BRICS Tether

Should Indonesia Become a Member of BRICS?

The BRICS alliance, consisting of Brazil, Russia, India, China, and South Africa, has been the subject of much discussion and speculation lately. Many countries, including Argentina, the United Arab Emirates, Algeria, Egypt, Bahrain, and Indonesia, have expressed their interest in joining the bloc. Indonesian academic Siwage Negara sheds light on why joining BRICS would be advantageous for Indonesia.

Negara emphasizes the economic benefits of joining the BRICS community. Being a member of BRICS would grant Indonesia access to a larger market and export opportunities. According to Negara, Indonesia’s trade with BRICS countries has been increasing steadily over the years. In 2019, Indonesia’s total trade with BRICS stood at $56.6 billion, accounting for nearly 15% of the country’s total trade. Therefore, becoming a member of BRICS would open doors for Indonesia to strengthen its economic ties with these influential nations.

Furthermore, Negara highlights the potential for increased foreign direct investment (FDI) that comes with BRICS membership. BRICS nations have often invested in one another, and joining this alliance would present Indonesia with more investment opportunities. Being part of BRICS would enhance Indonesia’s profile as an attractive investment destination and boost its economic growth.

In addition to the economic advantages, BRICS membership would also bolster Indonesia’s political influence on the global stage. As an alliance representing significant emerging economies, BRICS has gained recognition and influence in international forums, such as the G20. Joining BRICS would give Indonesia a platform to voice its opinions and contribute to decision-making processes on global issues. This would enhance Indonesia’s stature as a global player and provide an avenue to promote its national interests.
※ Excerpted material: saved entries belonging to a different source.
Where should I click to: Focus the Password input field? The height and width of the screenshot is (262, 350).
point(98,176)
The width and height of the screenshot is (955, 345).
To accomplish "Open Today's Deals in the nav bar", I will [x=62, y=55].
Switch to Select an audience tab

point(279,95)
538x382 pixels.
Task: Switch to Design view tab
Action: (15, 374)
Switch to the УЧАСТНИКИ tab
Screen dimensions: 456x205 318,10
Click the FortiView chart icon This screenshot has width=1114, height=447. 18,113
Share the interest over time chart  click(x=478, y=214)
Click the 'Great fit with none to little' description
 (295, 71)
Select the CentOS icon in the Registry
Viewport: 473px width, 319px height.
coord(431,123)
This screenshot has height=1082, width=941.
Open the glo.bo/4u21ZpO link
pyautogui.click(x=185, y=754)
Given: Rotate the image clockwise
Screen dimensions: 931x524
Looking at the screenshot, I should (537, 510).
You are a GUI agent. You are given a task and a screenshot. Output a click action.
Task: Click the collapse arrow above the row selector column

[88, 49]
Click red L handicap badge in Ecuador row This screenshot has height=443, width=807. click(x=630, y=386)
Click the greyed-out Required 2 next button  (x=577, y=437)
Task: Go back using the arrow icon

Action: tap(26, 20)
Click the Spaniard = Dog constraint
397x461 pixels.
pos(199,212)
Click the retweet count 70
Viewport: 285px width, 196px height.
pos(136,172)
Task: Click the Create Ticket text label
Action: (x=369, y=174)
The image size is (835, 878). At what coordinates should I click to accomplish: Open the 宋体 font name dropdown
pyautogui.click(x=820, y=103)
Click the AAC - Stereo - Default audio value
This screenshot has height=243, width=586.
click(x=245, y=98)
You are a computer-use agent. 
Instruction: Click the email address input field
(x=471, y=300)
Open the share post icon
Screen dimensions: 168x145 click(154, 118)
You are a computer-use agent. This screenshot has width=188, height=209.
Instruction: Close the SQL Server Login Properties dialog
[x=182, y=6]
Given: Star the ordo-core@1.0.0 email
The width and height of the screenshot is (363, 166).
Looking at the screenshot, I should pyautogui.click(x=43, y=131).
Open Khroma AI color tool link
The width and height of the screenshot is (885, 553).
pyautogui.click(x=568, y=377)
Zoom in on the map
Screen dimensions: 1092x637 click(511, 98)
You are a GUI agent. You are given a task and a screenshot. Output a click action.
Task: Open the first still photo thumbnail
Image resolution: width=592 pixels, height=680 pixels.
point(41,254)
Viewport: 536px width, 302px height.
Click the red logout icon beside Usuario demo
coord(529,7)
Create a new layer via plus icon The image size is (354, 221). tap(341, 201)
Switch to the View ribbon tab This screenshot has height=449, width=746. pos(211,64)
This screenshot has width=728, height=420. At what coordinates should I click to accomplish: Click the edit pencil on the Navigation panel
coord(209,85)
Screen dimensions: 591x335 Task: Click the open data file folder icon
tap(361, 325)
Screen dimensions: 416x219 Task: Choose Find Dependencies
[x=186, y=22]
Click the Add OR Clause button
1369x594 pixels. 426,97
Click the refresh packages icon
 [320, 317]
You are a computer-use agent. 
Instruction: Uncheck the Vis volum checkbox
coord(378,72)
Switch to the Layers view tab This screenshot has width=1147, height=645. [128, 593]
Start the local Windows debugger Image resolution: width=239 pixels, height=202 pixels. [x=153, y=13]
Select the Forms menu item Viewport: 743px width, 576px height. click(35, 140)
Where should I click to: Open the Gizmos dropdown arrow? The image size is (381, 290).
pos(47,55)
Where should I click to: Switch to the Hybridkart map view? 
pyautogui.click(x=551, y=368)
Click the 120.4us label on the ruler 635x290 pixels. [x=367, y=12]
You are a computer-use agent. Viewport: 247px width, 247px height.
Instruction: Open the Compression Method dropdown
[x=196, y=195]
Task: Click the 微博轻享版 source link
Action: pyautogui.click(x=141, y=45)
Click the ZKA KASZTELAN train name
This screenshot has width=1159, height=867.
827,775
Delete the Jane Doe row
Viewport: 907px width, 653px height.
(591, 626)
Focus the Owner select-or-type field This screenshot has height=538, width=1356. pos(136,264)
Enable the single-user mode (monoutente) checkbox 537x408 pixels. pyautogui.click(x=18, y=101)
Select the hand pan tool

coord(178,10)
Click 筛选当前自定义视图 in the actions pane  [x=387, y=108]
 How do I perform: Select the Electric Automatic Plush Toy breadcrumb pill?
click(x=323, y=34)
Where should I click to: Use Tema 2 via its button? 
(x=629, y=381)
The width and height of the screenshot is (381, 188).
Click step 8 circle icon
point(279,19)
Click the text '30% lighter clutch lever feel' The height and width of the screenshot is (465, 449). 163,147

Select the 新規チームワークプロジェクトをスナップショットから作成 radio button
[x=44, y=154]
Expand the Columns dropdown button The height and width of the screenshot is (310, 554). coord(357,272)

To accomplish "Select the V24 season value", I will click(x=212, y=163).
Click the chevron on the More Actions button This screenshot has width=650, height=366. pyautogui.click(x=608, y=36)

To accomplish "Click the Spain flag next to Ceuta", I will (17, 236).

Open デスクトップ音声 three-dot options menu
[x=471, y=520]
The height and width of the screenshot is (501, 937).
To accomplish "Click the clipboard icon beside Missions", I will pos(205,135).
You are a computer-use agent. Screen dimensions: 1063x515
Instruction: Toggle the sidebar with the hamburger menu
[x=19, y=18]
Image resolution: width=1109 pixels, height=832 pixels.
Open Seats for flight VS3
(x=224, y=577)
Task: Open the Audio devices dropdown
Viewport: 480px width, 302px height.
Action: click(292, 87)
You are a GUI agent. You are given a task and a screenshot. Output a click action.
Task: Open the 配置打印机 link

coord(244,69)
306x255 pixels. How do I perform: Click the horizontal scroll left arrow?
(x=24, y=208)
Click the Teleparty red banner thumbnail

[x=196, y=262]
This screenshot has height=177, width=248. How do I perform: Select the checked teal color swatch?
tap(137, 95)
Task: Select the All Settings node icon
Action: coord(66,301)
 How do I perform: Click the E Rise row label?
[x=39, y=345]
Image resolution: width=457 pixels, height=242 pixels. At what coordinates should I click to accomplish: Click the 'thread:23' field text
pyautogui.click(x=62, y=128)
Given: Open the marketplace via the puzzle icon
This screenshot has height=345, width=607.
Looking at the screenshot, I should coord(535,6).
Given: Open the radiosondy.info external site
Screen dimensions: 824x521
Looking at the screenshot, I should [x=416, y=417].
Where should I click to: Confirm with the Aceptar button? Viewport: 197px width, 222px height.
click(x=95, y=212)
Negara believes that BRICS membership would facilitate knowledge sharing and technical collaboration. The alliance has established various platforms for information exchange, research cooperation, and policy coordination. By becoming a member, Indonesia would have access to these platforms, allowing it to benefit from the knowledge and expertise of BRICS countries in various fields, such as infrastructure development, technology, and innovation. This collaboration could accelerate Indonesia’s progress in key sectors and contribute to its overall development.

There are, however, challenges to be considered in joining BRICS. One such challenge is the level of economic integration required to align with the BRICS economies. Indonesia would need to adjust its policies and regulations to harmonize with the existing BRICS framework. This would require significant efforts and coordination to ensure a smooth integration process.

Another challenge is the potential overlap of interests and competition that might arise within the bloc. BRICS countries have diverse economic structures and priorities. Indonesia would need to navigate these differences carefully to ensure that its interests are adequately represented and promoted within the alliance. Effective communication and negotiation are key in addressing these challenges and fostering collaborative relationships within BRICS.

In conclusion, Siwage Negara sheds light on the reasons why Indonesia is eager to join the BRICS alliance. The economic benefits, such as access to a larger market, increased FDI, and trade opportunities, are enticing for Indonesia. Moreover, becoming a member would enhance Indonesia’s political influence and provide a platform for knowledge sharing and technical collaboration. While challenges exist, such as aligning with the BRICS framework and managing potential competition, the potential advantages make joining BRICS a highly desirable prospect for Indonesia.